Japan • 3 specimens 13/8 mm [5382], 10/5 mm [5384], and 12/10 mm [5385]; same collection data as for the holotype; NSMT-Mo 78986. • 2 specimens 15/10 mm [3753] and 15/10 mm [3754]; Honshu, Wakayama, Nishimuro, near Seto Marine Biological Laboratory; 33°41.533'N, 135°20.265'E; 2014; T Nakano leg.; NSMT-Mo 78987.

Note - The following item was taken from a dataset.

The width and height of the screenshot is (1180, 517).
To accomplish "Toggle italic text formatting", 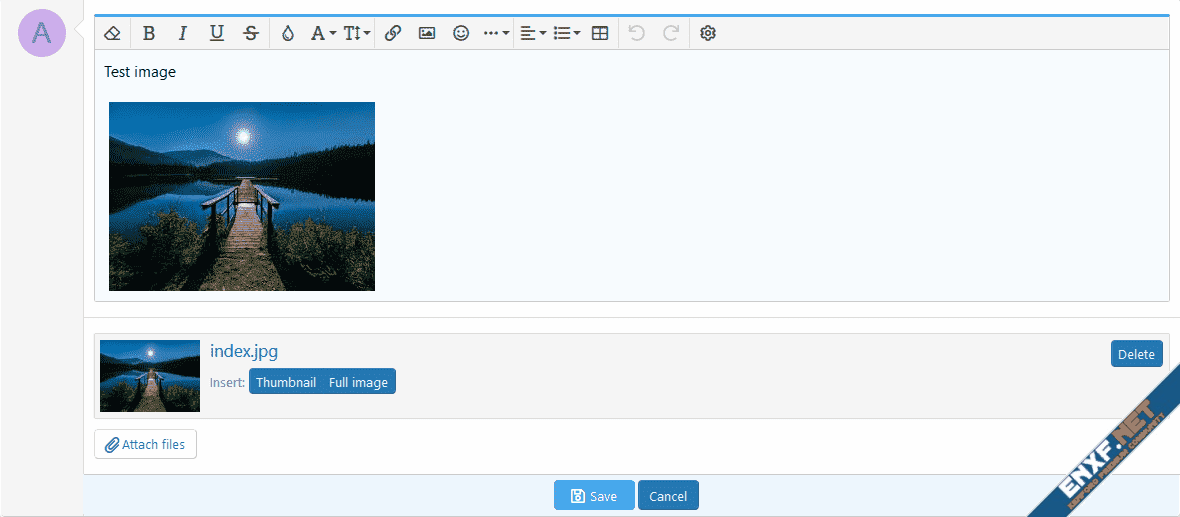I will pyautogui.click(x=182, y=33).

Additional material examined

(historical museum collections). Japan • 1 specimen 23/20 mm; Sagami Bay, Misaki; 1930–1931; Gislén’s Pacific Expedition 1930–1931 leg.; littoral rocky bottom; SMNH 180725.

Distribution

(Fig. 6). Endemic to subtropical waters of Japan: Honshu, Nishimuro, near Seto Marine Biological Laboratory (33N, type locality), Sagami Bay (35°N), and possibly Boso Peninsula, near Sagami Bay (35°N); Kyushu, Nagasaki, 32N (Keferstein 1865a, b, as P. verruculata).

Etymology

Peronia setoensis is named after its type locality, near the Seto Marine Biological Laboratory: setoensis is a latinized adjective that agrees in gender (feminine) with the generic name (ICZN 1999: Article 31.2).

Habitat

(Fig. 33). Peronia setoensis is found in the rocky intertidal. Few individuals are currently known but it may be discovered in additional localities in the future.

Figure 33. 

Habitat, Peronia setoensis, Japan, Honshu, near the Seto Marine Laboratory, type locality, exposed rock wall and platform.

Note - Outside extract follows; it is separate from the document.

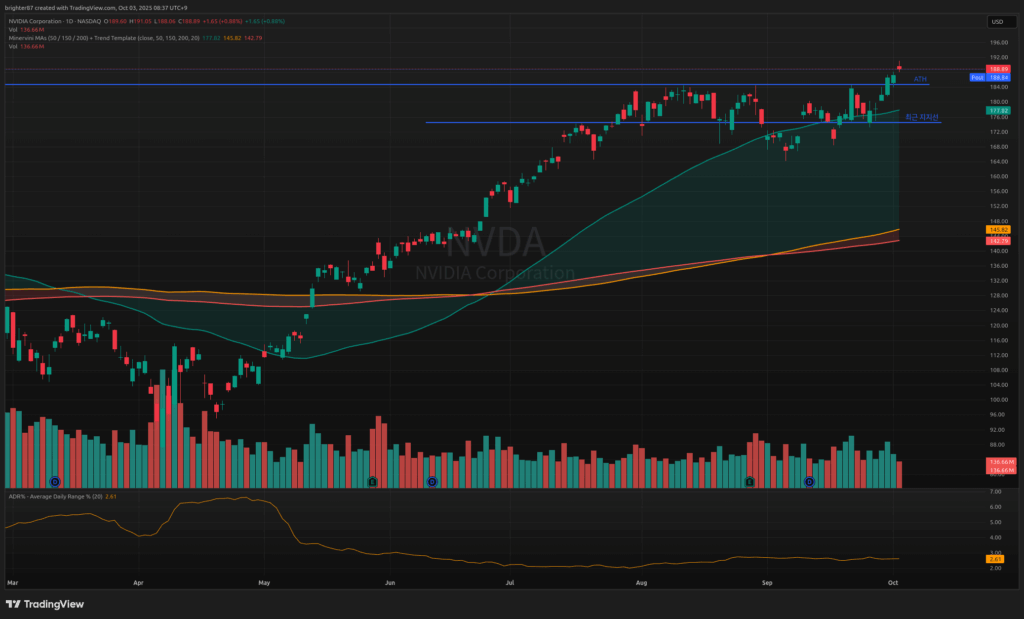Open the USD currency dropdown
This screenshot has height=619, width=1024.
click(996, 21)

Color and morphology of live animals

(Fig. 34). The dorsal notum is greenish brown, light to dark, mottled with darker and lighter areas, occasionally with yellowish sides. The color of the dorsal papillae varies as that of the background itself. The ventral surface (foot and hyponotum) is yellowish or greyish and can change rapidly in any given individual. The ocular tentacles are brown-grey, like the head. The dorsal notum of live animals is covered by dozens of papillae of various sizes. Some papillae bear black dorsal eyes at their tip. The number of papillae with dorsal eyes is variable (from 8 to 12). The largest specimens are 20 mm long.

Figure 34. 

Live animals, Peronia setoensis, Japan, Honshu A holotype, dorsal view, 20 mm long [5383] (NSMT-Mo 78985) B dorsal view, 10 mm long [5384] (NSMT-Mo 78986) C dorsal view, 12 mm long [5385] (NSMT-Mo 78986) D ventral view, same as A; E ventral view, same as B; F ventral view, same as C.

Digestive system

(Figs 35A, B, 36). Examples of radular formulae are presented in Table 5. The median cusp of the rachidian teeth is approximately 35 μm long. The hook of the lateral teeth is approximately 90 μm long. The intestinal loops are of type V.